Катька  набрала в легкие побольше воздуха и  заговорила:

-Я заключила контракт на год с женской  эстрадной группой « Ровесницы».  На год. (я тихо присвистнула. На то время это была сверхпопулярная  вокально-инструментальная группа).  Они  предложили такие деньги, что я не смогла отказаться. Мне на Мишку моего смотреть жалко. Пашет за семерых. При таком режиме загнуться можно. А у нас еще кооператив не выплачен.

 -Подожди,  - остановила я Катьку – я не поняла: ты в «Ровесницах» на контрабасе играешь?

 -Да нет, конечно. На бас-гитаре! Пришлось освоить. Принцип-то одинаковый. Да разве в этом дело? Не перебивай. Сейчас будет самое главное...

   Я посмотрела на Катьку и увидела, что она  вся дрожит. Что у нее зуб на зуб не попадает.  Что Катьку "колотит и трясет", как поется в известной песне Пугачевой.
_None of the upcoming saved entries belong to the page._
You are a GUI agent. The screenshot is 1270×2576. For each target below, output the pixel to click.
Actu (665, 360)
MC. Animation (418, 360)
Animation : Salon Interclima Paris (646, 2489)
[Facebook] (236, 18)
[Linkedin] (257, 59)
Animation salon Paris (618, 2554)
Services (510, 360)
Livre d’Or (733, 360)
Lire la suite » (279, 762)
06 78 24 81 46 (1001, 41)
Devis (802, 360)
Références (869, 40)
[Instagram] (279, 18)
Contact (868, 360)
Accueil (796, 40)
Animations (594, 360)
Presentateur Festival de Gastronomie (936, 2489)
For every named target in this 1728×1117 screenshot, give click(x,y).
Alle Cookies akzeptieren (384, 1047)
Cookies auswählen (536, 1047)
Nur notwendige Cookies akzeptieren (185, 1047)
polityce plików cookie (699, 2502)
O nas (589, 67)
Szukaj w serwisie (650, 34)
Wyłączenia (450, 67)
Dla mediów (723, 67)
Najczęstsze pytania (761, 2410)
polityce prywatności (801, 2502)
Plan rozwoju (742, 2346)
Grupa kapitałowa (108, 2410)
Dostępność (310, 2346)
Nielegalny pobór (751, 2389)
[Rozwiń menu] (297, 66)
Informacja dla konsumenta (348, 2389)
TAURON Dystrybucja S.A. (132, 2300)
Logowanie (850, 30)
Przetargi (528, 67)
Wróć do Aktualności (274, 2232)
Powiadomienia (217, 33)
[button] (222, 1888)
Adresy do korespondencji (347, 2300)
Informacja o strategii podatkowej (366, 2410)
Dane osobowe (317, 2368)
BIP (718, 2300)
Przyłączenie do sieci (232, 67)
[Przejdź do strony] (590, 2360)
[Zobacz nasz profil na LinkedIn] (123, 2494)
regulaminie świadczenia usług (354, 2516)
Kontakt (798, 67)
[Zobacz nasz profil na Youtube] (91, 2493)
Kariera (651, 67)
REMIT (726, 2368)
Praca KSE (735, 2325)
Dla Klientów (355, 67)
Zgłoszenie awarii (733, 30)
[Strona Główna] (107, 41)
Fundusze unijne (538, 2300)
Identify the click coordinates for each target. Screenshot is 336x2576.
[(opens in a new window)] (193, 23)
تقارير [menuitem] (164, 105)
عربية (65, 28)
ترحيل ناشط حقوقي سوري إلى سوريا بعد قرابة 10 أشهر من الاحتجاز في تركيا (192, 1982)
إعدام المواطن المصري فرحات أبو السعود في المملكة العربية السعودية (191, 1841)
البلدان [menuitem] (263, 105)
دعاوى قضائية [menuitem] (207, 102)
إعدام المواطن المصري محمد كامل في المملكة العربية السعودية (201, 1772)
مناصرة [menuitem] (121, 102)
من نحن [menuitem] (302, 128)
  -В общем, Жан,  у нас в  Воскресенье  праздничный дневной  концерт  в Электростали был. Во Дворце Спорта «Юбилейный». В начале - гражданские певцы, потом «Русские узоры», потом "Березка", потом наши «Ровесницы", потом Маргарита Суворова , потом  Лещенко..." Катька  замолчала, задумалась о чем-то.

 -Ну? -  подтолкнула я Катьку.

 - Ну вот, - встрепенулась Катька, - концерт шел долго, часа четыре. Мы же в  самом конце второго отделения выступали. И вот, Жан, после первого отделения  стою я наверху, на лестнице, в концертном костюме – в белых с золотом сапогах, в золотых шортиках, в белой майке… А сверху пиджак у меня такой короткий, болеро называется: вот здесь золотом и тут двойная строчка золотом...

 -Не отвлекайся, -напомнила я.

  -Ну вот. Стою я наверху, на лестнице, и вдруг чувствую, что на меня  кто-то смотрит снизу. Гляжу вниз - точно: под лестницей стоит парень и, улыбаясь. смотрит на меня. Если б ты его видела, Жанка! Хоть одним глазочком если б ты на него взглянула! Ты бы сейчас меня не осуждала!

                * * *

  …В антракте Катька  поднялась на боковую лестницу за сценой. Там было прохладно и тихо.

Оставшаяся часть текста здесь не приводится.